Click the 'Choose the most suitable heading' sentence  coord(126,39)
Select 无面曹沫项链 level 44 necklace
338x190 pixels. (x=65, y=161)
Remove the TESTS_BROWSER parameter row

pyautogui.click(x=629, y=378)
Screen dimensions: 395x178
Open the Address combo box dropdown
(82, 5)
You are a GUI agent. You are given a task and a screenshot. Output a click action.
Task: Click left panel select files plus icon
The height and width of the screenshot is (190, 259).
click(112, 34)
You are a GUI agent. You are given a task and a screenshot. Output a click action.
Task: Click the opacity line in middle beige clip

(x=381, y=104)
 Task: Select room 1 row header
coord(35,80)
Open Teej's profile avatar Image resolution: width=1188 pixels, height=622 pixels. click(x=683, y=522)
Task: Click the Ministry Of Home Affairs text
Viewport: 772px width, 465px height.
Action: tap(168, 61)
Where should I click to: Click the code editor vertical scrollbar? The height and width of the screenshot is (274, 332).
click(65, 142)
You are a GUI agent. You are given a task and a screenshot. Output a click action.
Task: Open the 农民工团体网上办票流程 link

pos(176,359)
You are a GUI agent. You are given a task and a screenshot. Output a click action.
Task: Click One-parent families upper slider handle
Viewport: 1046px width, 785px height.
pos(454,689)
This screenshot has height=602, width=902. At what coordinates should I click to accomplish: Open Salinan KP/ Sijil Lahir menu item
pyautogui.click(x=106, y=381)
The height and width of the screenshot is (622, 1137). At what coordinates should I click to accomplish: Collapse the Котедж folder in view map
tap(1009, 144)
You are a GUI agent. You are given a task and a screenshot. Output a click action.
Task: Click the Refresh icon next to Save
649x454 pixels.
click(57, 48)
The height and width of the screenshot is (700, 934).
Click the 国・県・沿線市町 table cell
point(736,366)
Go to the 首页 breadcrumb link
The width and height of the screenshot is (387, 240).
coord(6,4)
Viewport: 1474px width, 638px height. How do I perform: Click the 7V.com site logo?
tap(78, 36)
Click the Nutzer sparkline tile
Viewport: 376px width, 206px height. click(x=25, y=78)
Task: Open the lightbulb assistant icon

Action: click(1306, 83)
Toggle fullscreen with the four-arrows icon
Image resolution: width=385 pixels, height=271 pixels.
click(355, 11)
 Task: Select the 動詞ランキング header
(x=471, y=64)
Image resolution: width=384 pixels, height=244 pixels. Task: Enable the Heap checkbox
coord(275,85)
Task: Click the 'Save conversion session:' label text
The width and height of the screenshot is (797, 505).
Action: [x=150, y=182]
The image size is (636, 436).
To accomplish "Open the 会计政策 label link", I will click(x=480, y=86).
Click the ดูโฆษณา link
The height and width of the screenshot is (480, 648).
────────
• [What the task asks] Using the material above, count how many lines include the word "Save" and answer with only that figure.

• [Result of the exercise] 2